Which leads us to #MuseumsWorkersSpeak. This movement, focused on exposing and propelling unjust museum labor practices to the fore, has quickly gained a great deal of attention and prominence, something we are happy and excited about. This movement, moreover, is timely–have you heard about the protests for fairer wages and benefits at the MoMa? Those have been happening THIS week! The appeal and enthusiastic uptake of #MuseumsWorkersSpeak, however, has seemed different than how #MuseumsRespondtoFerguson was received and we wonder if it isn’t precisely because of the idea of fit. It would be hard for museums to deny that they don’t perpetuate unjust labor practices. Most of us associated with the field have paid our dues, a.k.a. provided museums with free labor to earn our current place (note that some of us continue to labor in museums for free and receive our income elsewhere). Museums do, nonetheless, continuously deny association with issues pertaining to race and racism because they don’t think it fits or concerns them. Labor issues thus have a “universalness”/universality to them (it’s something most museum professionals can bond over), while issues pertaining to race seem identity-specific, a special issue, divisive, etc.
So we get excited about the spotlight on #MuseumsWorkersSpeak because it gives us a chance to draw attention to those who might be the most impacted by unjust museum labor practices and those who have already been unintentionally marginalized from museum employment–because they might have never seen museums as a place for them (boom! Magic tie back to our first blogpost in the series). We get excited because the impetus to remedy unjust labor practices in museums, an issue that seems universal and cuts across identities, can be the first domino that helps unravel the chain of employment injustices in museums. So yes, let’s talk about working conditions in museums and infuse the conversation with everything #MuseumsRespondtoFerguson has come to stand for…because these two movements are not separate; they are connected and intersect.
To close, we want to say that movements like #MuseumsRespondtoFerguson and #MuseumsWorkersSpeak are born from a sense of passion and dedication to making museums the absolute best that they can be so that they can have the positive impact they wish to have. Sure, these two movements can be labeled as activism, but to think they are about different “issues” would be a missed opportunity to see the bigger picture of how systems of power operate.[1] Thank you, Elizabeth, for using Starbucks’ #RaceTogether initiative for starting this conversation on your blog, a conversation we wanted to continue here.
Footnotes:
[1] Just a thought: We do worry that labeling people’s concerns and actions to support museums in being fairer and more accessible places for employees and visitors as “activism” can have a negative connotation. To many, activism is seen as confrontational, “aggressive”/visible opposition and/or change through force, something to be avoided and feared. Is activism any form of action meant to destabilize a certain status quo? What are drawbacks and opportunities of calling #MuseumsRespondtoFerguson and #MuseumsWorkersSpeak types of activism?

[Stored data]
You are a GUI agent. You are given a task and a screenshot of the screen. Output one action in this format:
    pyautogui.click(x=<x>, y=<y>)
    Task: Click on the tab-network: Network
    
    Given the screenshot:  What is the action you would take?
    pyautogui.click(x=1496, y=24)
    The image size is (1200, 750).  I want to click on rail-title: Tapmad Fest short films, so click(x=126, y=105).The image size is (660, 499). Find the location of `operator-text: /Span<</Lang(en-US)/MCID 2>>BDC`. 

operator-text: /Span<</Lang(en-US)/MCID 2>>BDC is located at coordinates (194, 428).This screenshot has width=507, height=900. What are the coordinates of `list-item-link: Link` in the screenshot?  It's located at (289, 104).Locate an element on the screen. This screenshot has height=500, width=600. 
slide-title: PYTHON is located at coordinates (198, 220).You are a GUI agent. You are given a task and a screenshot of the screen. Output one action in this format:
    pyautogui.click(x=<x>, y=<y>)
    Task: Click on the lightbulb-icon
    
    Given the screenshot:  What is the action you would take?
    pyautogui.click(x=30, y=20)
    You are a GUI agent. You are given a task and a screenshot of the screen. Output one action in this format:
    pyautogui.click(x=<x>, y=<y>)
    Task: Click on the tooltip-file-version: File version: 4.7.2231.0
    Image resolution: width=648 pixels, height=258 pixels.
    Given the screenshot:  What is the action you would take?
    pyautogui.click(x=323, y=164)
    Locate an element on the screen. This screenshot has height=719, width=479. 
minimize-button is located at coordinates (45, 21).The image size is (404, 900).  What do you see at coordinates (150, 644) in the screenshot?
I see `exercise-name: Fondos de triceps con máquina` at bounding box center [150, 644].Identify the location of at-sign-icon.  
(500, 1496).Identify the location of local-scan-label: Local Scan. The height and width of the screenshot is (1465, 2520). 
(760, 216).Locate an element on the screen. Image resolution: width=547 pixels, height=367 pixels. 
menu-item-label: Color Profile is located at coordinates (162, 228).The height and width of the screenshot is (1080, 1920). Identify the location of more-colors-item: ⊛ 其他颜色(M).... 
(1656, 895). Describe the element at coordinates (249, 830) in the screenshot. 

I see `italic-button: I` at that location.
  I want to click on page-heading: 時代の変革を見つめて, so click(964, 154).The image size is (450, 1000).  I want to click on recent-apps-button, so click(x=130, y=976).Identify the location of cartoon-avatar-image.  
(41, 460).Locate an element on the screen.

▶ [ACTIVITY 1]: According to the blog post, what were the protests at the MoMa about?
▶ [ACTIVITY 2]: Copy the blog post from "So we get excited" through "connected and intersect.", swapping "first domino" for "first link".

▶ [WRITTEN RESPONSE 1]: They were protests for fairer wages and benefits.

▶ [WRITTEN RESPONSE 2]:
So we get excited about the spotlight on #MuseumsWorkersSpeak because it gives us a chance to draw attention to those who might be the most impacted by unjust museum labor practices and those who have already been unintentionally marginalized from museum employment–because they might have never seen museums as a place for them (boom! Magic tie back to our first blogpost in the series). We get excited because the impetus to remedy unjust labor practices in museums, an issue that seems universal and cuts across identities, can be the first link that helps unravel the chain of employment injustices in museums. So yes, let’s talk about working conditions in museums and infuse the conversation with everything #MuseumsRespondtoFerguson has come to stand for…because these two movements are not separate; they are connected and intersect.